[本文抜粋]
+++++

おじんカウンセラーのトホホ通信 その25 前向き?後ろ向き?

【その25 前向き?後ろ向き?】

以前、企業向けセミナーをやったとき、「前向き社員を作る」だかなんだかというテーマの副題が横断幕に書かれていて、その下に私の名前が「講師:向後善之」記されていました。

どうも、いけません。

前向き社員なのに、講師の名前が、「向後」じゃねぇー・・。

私は、セミナーのまくらに、「前向き社員というテーマなのに、講師の名前が後ろ向きですみません」と一発ギャグをかましておきました。

向後という名前は、一発で覚えていただけるので、今ではありがたいのですが、小さい頃は、「後ろ向き」だとかなんとか言われてからかわれたものです。向後というのは、「後ろ向き」って意味じゃなくて、本来は、「これから先」と言う意味なんですがねぇ・・。

小学校の3、4年生の頃でした。私は、父に、「なんで、向後って名前なんだ?」と聞いたことがあります。

+++++

[依頼内容 A]
本文について、次の問いに答えてください。
(i) セミナーの横断幕で、講師の名前はどのように記されていましたか。
(ii) 向後という名前は、本来どういう意味ですか。
(iii) 父に名前の由来を尋ねたのは、小学校の何年生の頃ですか。
[依頼内容 B] 本文のうち、「おじんカウンセラーのトホホ通信 その25 前向き?後ろ向き?」で始まり「前向き社員なのに、講師の名前が、「向後」じゃねぇー・・。」で終わる部分を、一字も変えずに書き写してください。
[依頼内容 C] 本文で鉤括弧「」に入れて示されている語句を、重複を除いてすべて挙げてください。
答えは本文の内容だけを根拠にしてください。

[提供資料]

+++++

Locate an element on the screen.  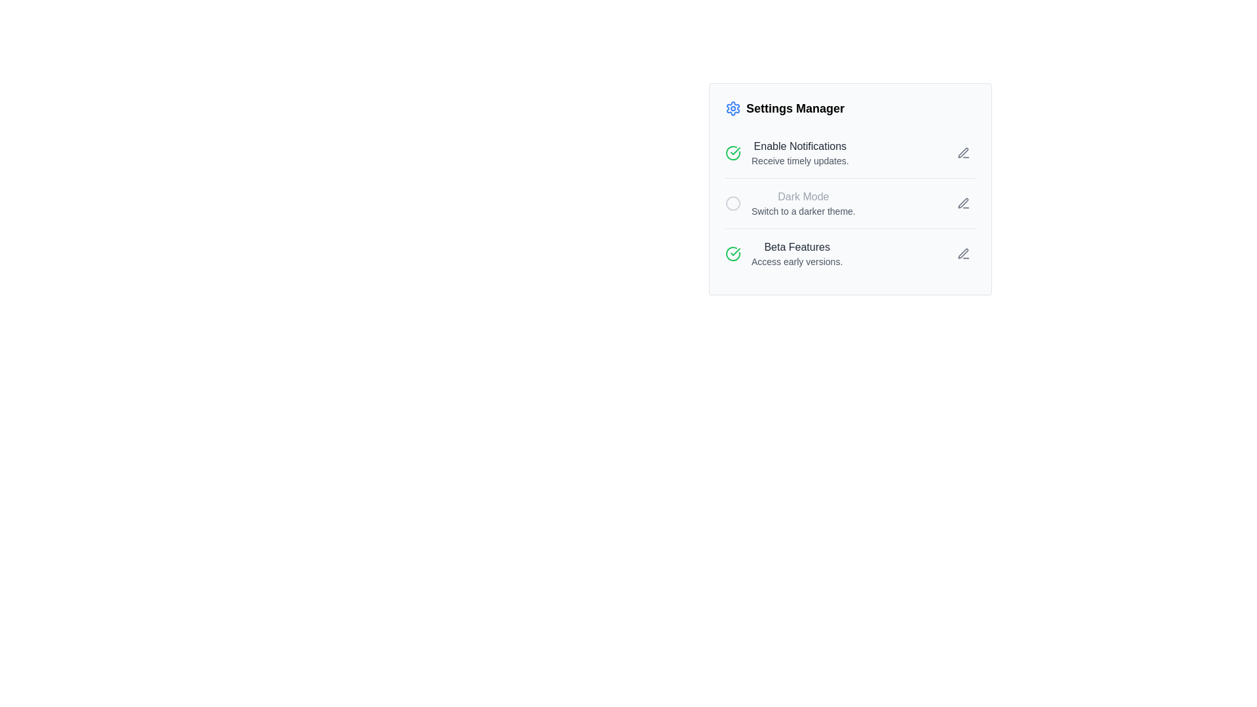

+++++

[解答 A]
(i) 「講師:向後善之」と記されていました。
(ii) 「これから先」という意味です。
(iii) 3、4年生の頃です。

[解答 B]
おじんカウンセラーのトホホ通信 その25 前向き?後ろ向き?

【その25 前向き?後ろ向き?】

以前、企業向けセミナーをやったとき、「前向き社員を作る」だかなんだかというテーマの副題が横断幕に書かれていて、その下に私の名前が「講師:向後善之」記されていました。

どうも、いけません。

前向き社員なのに、講師の名前が、「向後」じゃねぇー・・。

[解答 C]
前向き社員を作る
講師:向後善之
向後
前向き社員というテーマなのに、講師の名前が後ろ向きですみません
後ろ向き
これから先
なんで、向後って名前なんだ?